→ **GOAL**:
Please rewrite the entries below, replacing "Instruction" with "Goal" everywhere it occurs and keeping all other text unchanged.

Stored entries from a collection:

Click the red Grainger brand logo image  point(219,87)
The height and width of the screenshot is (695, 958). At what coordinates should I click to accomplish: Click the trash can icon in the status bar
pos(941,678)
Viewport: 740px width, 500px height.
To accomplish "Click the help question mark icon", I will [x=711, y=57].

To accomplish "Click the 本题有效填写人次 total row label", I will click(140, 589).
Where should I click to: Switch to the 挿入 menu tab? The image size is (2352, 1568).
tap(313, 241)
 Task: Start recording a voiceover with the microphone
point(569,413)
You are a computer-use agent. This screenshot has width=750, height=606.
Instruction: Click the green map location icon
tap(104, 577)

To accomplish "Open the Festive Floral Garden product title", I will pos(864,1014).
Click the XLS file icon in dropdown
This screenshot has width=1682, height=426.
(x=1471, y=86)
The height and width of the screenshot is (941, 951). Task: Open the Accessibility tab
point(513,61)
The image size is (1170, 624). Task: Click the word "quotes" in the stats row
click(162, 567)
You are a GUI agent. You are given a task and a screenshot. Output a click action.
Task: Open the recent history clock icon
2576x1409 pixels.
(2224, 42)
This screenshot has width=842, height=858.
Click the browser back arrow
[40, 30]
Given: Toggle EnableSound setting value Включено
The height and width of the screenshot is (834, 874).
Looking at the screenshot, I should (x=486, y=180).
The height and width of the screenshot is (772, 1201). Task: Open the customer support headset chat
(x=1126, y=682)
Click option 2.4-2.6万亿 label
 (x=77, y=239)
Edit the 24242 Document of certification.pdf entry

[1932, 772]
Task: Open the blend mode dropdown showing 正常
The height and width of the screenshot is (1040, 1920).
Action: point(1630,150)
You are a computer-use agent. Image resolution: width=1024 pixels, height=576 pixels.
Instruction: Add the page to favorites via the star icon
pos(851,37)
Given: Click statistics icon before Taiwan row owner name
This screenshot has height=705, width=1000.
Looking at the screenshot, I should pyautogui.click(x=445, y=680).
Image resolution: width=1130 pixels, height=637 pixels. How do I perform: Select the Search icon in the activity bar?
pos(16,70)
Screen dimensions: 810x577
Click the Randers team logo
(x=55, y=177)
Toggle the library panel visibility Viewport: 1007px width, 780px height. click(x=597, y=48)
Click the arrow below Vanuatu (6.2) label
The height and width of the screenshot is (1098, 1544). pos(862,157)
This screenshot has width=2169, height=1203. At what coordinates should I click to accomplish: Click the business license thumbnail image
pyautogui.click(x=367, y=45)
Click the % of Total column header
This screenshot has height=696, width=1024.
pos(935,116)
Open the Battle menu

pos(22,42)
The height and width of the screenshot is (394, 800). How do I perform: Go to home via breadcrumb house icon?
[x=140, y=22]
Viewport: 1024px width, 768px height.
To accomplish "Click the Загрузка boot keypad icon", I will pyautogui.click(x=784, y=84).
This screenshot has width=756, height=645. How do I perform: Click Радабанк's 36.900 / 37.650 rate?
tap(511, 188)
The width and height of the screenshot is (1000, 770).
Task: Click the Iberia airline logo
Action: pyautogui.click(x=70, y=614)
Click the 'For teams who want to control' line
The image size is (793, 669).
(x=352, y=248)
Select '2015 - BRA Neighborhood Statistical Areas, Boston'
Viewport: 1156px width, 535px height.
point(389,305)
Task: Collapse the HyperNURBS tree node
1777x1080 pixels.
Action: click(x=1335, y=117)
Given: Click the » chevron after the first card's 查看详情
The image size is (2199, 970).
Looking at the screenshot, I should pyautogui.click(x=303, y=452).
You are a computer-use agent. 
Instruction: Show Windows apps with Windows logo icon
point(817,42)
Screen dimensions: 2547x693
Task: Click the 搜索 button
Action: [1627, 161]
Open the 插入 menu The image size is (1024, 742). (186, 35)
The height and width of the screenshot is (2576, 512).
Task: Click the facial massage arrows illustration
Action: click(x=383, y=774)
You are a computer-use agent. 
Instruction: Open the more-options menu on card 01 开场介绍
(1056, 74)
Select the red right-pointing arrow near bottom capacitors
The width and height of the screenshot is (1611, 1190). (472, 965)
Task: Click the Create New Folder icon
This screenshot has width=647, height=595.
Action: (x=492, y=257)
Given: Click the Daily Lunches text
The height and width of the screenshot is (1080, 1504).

→ **TASK OUTPUT**:
Click the red Grainger brand logo image  point(219,87)
The height and width of the screenshot is (695, 958). At what coordinates should I click to accomplish: Click the trash can icon in the status bar
pos(941,678)
Viewport: 740px width, 500px height.
To accomplish "Click the help question mark icon", I will [x=711, y=57].

To accomplish "Click the 本题有效填写人次 total row label", I will click(140, 589).
Where should I click to: Switch to the 挿入 menu tab? The image size is (2352, 1568).
tap(313, 241)
 Task: Start recording a voiceover with the microphone
point(569,413)
You are a computer-use agent. This screenshot has width=750, height=606.
Goal: Click the green map location icon
tap(104, 577)

To accomplish "Open the Festive Floral Garden product title", I will pos(864,1014).
Click the XLS file icon in dropdown
This screenshot has width=1682, height=426.
(x=1471, y=86)
The height and width of the screenshot is (941, 951). Task: Open the Accessibility tab
point(513,61)
The image size is (1170, 624). Task: Click the word "quotes" in the stats row
click(162, 567)
You are a GUI agent. You are given a task and a screenshot. Output a click action.
Task: Open the recent history clock icon
2576x1409 pixels.
(2224, 42)
This screenshot has width=842, height=858.
Click the browser back arrow
[40, 30]
Given: Toggle EnableSound setting value Включено
The height and width of the screenshot is (834, 874).
Looking at the screenshot, I should (x=486, y=180).
The height and width of the screenshot is (772, 1201). Task: Open the customer support headset chat
(x=1126, y=682)
Click option 2.4-2.6万亿 label
 (x=77, y=239)
Edit the 24242 Document of certification.pdf entry

[1932, 772]
Task: Open the blend mode dropdown showing 正常
The height and width of the screenshot is (1040, 1920).
Action: point(1630,150)
You are a computer-use agent. Image resolution: width=1024 pixels, height=576 pixels.
Goal: Add the page to favorites via the star icon
pos(851,37)
Given: Click statistics icon before Taiwan row owner name
This screenshot has height=705, width=1000.
Looking at the screenshot, I should pyautogui.click(x=445, y=680).
Image resolution: width=1130 pixels, height=637 pixels. How do I perform: Select the Search icon in the activity bar?
pos(16,70)
Screen dimensions: 810x577
Click the Randers team logo
(x=55, y=177)
Toggle the library panel visibility Viewport: 1007px width, 780px height. click(x=597, y=48)
Click the arrow below Vanuatu (6.2) label
The height and width of the screenshot is (1098, 1544). pos(862,157)
This screenshot has width=2169, height=1203. At what coordinates should I click to accomplish: Click the business license thumbnail image
pyautogui.click(x=367, y=45)
Click the % of Total column header
This screenshot has height=696, width=1024.
pos(935,116)
Open the Battle menu

pos(22,42)
The height and width of the screenshot is (394, 800). How do I perform: Go to home via breadcrumb house icon?
[x=140, y=22]
Viewport: 1024px width, 768px height.
To accomplish "Click the Загрузка boot keypad icon", I will pyautogui.click(x=784, y=84).
This screenshot has width=756, height=645. How do I perform: Click Радабанк's 36.900 / 37.650 rate?
tap(511, 188)
The width and height of the screenshot is (1000, 770).
Task: Click the Iberia airline logo
Action: pyautogui.click(x=70, y=614)
Click the 'For teams who want to control' line
The image size is (793, 669).
(x=352, y=248)
Select '2015 - BRA Neighborhood Statistical Areas, Boston'
Viewport: 1156px width, 535px height.
point(389,305)
Task: Collapse the HyperNURBS tree node
1777x1080 pixels.
Action: click(x=1335, y=117)
Given: Click the » chevron after the first card's 查看详情
The image size is (2199, 970).
Looking at the screenshot, I should pyautogui.click(x=303, y=452).
You are a computer-use agent. 
Goal: Show Windows apps with Windows logo icon
point(817,42)
Screen dimensions: 2547x693
Task: Click the 搜索 button
Action: [1627, 161]
Open the 插入 menu The image size is (1024, 742). (186, 35)
The height and width of the screenshot is (2576, 512).
Task: Click the facial massage arrows illustration
Action: click(x=383, y=774)
You are a computer-use agent. 
Goal: Open the more-options menu on card 01 开场介绍
(1056, 74)
Select the red right-pointing arrow near bottom capacitors
The width and height of the screenshot is (1611, 1190). (472, 965)
Task: Click the Create New Folder icon
This screenshot has width=647, height=595.
Action: (x=492, y=257)
Given: Click the Daily Lunches text
The height and width of the screenshot is (1080, 1504).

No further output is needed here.